Durand Nicolas F Y, Dellagiacoma Claudio, Goetschmann Raphaël, Bertsch Arnaud, Märki Iwan, Lasser Theo, Renaud Philippe
Microsystems Laboratory, Swiss Federal Institute of Technology (EPFL), Lausanne, Switzerland.
Anal Chem. 2009 Jul 1;81(13):5407-12. doi: 10.1021/ac900617b.

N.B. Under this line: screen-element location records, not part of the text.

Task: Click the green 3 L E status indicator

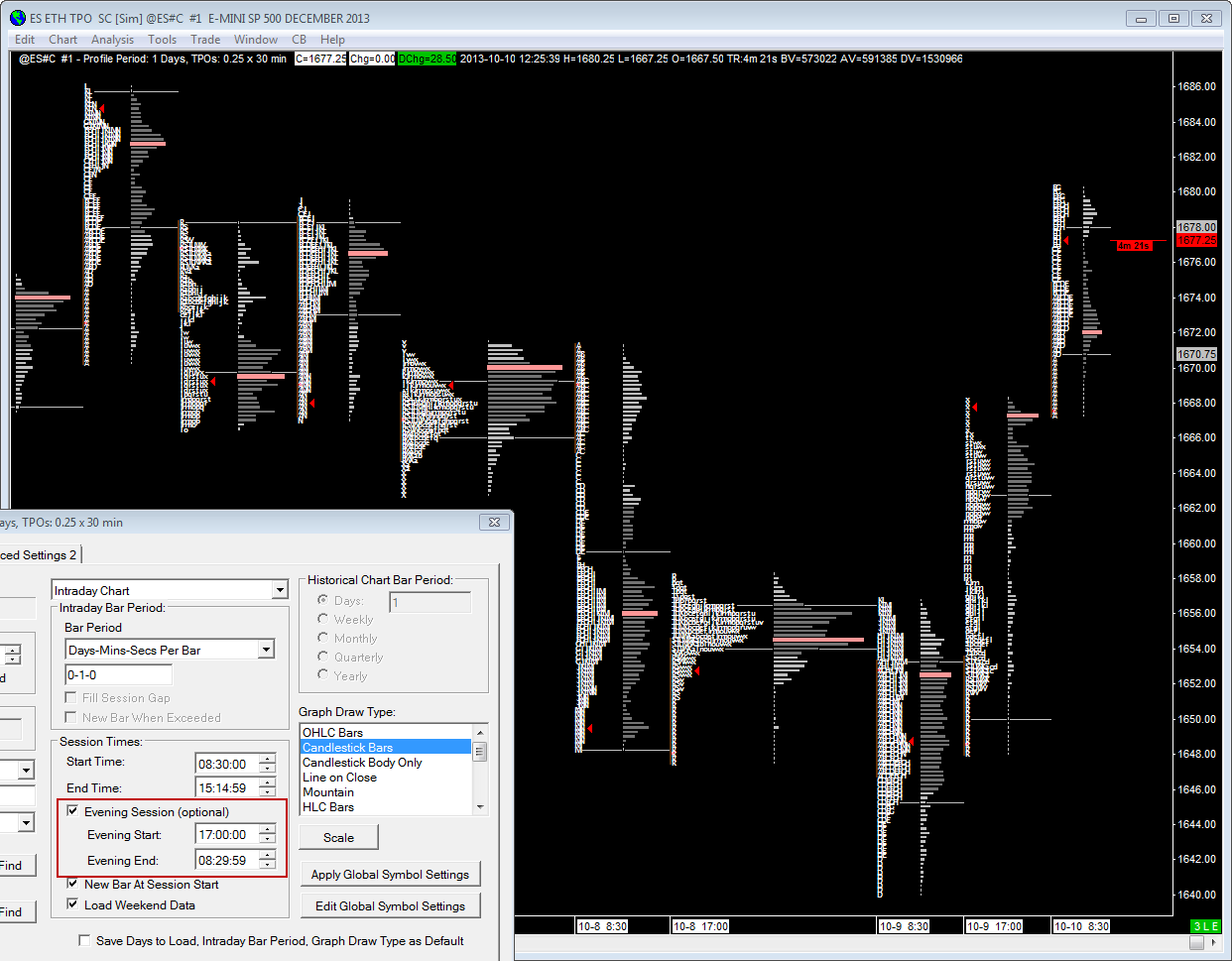Action: pyautogui.click(x=1205, y=926)
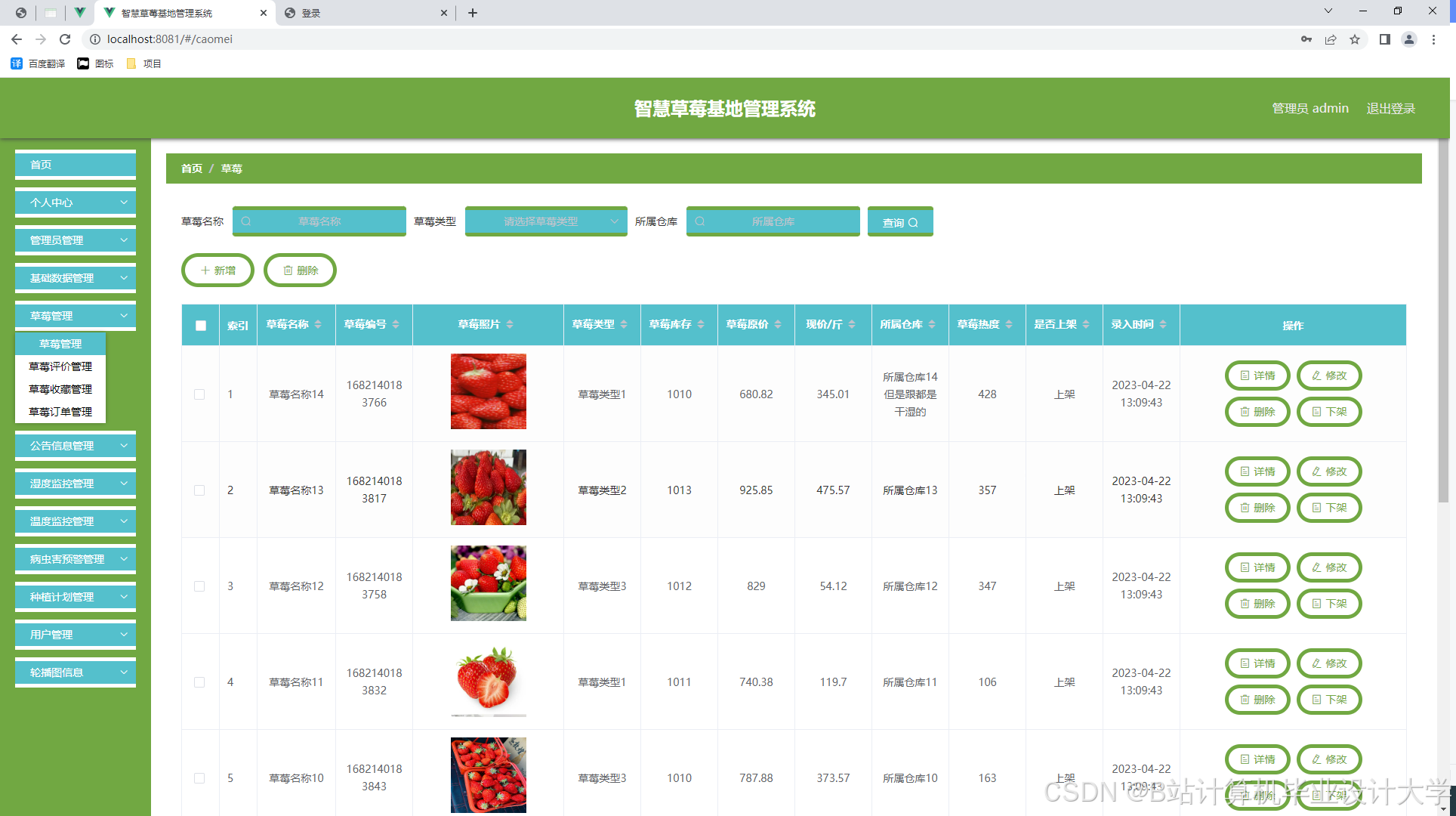Click the browser reload icon

click(x=65, y=39)
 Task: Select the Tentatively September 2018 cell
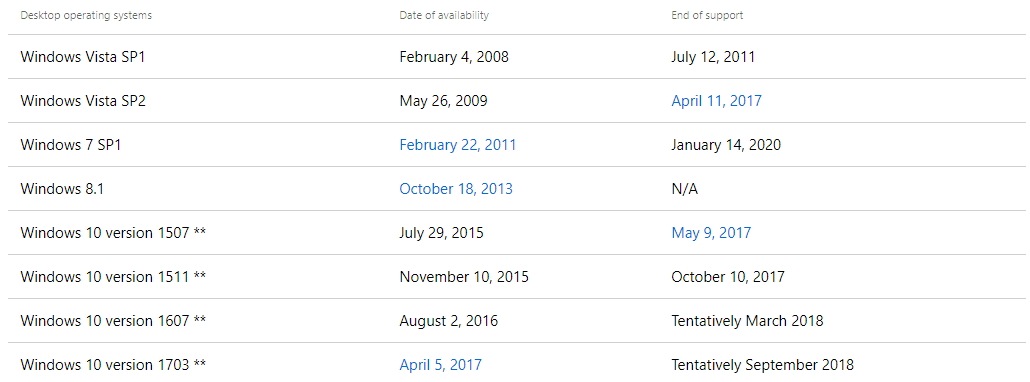point(763,365)
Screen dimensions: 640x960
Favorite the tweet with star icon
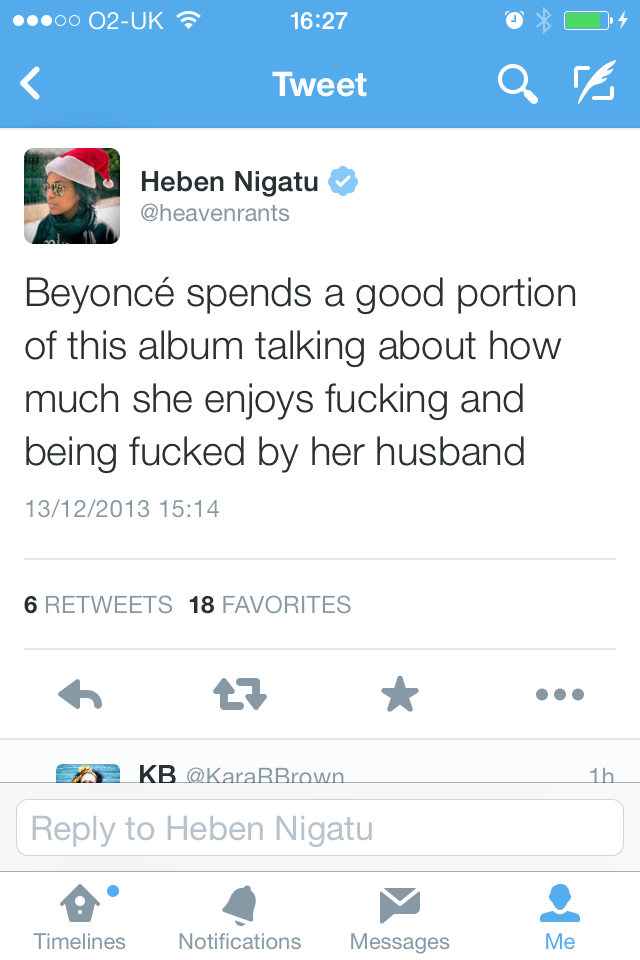[x=400, y=694]
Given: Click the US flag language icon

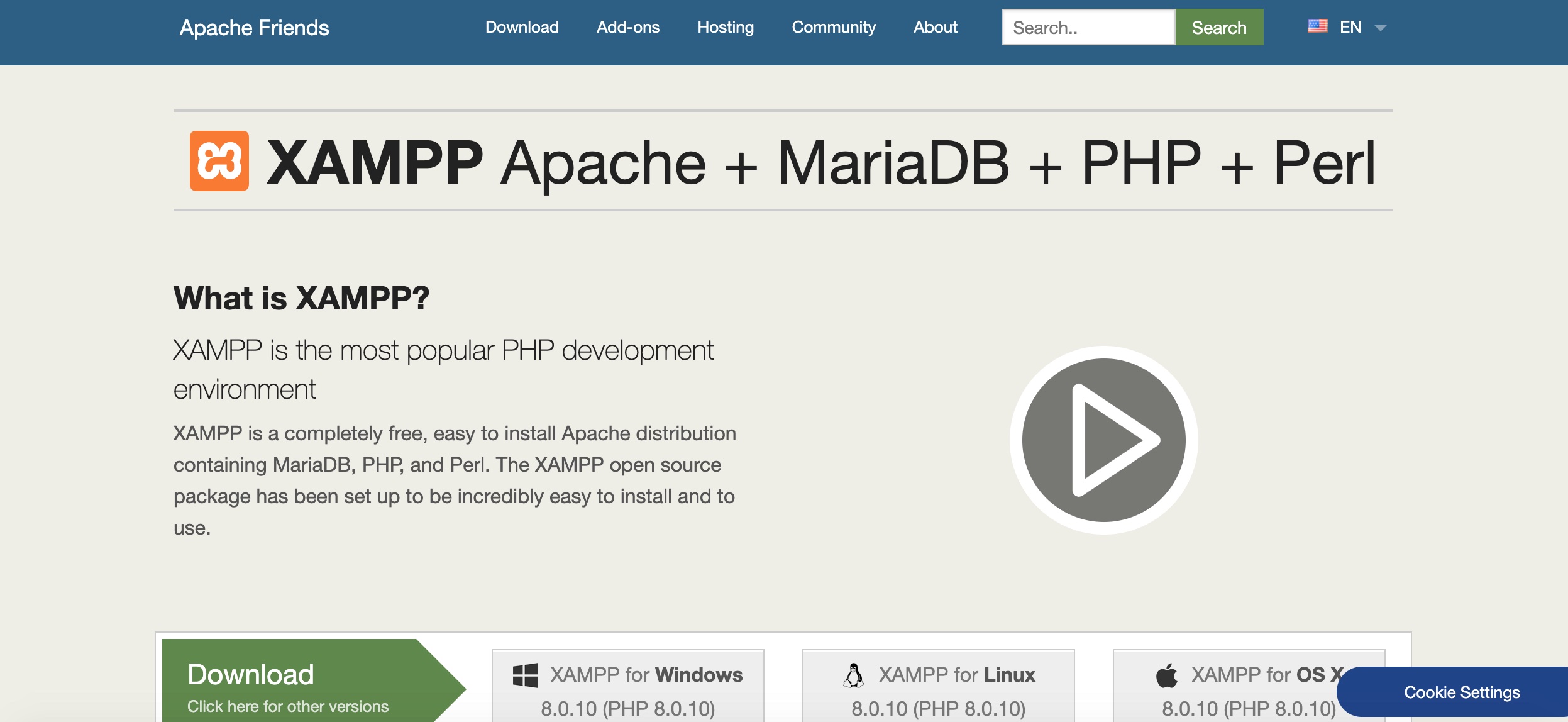Looking at the screenshot, I should (1318, 27).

The diffusion of charged proteins in liquid-filled nanometer-sized apertures with charged surfaces has been investigated with fluorescence correlation spectroscopy (FCS). Based on a two-dimensional (2D) multicomponent diffusion model, key parameters such as the number of molecules diffusing freely inside the nanochannel or interacting with the surfaces, together with the specific diffusion parameters, could be extracted. Different regimes of diffusion have been observed and described by a model, which takes into account the steric exclusion, the reversible surface adsorption of the biomolecules, and the exclusion-enrichment effect that is due to the charge of the proteins and the ionic strength of the solution. Conditions where the diffusion of proteins through nanoconfined spaces can be of the same magnitude as in the bulk were both predicted and experimentally verified.
利用荧光相关光谱法(FCS)研究了带电荷的蛋白质在具有带电表面的充满液体的纳米尺寸孔中的扩散情况。基于二维(2D)多组分扩散模型,可以提取诸如在纳米通道内自由扩散或与表面相互作用的分子数量等关键参数,以及特定的扩散参数。通过一个模型观察并描述了不同的扩散状态,该模型考虑了空间排斥、生物分子的可逆表面吸附以及由于蛋白质电荷和溶液离子强度引起的排斥富集效应。预测并通过实验验证了蛋白质在纳米受限空间中的扩散与在本体中扩散具有相同量级的条件。